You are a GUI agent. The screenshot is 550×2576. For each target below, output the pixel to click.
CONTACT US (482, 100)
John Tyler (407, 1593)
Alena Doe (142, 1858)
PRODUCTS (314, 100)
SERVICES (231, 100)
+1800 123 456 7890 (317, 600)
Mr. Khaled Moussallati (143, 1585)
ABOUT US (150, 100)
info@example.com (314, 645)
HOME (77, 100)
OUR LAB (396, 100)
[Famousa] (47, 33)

...

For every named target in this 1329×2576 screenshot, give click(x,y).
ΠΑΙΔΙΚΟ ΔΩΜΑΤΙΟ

PROBLEM DETAILS –
Looking back over the data above, restate word for word the lines that begin at the line with "CONTACT US (482, 100)" and end at the line with "[Famousa] (47, 33)", inclusive.

EXERCISE SOLUTION –
CONTACT US (482, 100)
John Tyler (407, 1593)
Alena Doe (142, 1858)
PRODUCTS (314, 100)
SERVICES (231, 100)
+1800 123 456 7890 (317, 600)
Mr. Khaled Moussallati (143, 1585)
ABOUT US (150, 100)
info@example.com (314, 645)
HOME (77, 100)
OUR LAB (396, 100)
[Famousa] (47, 33)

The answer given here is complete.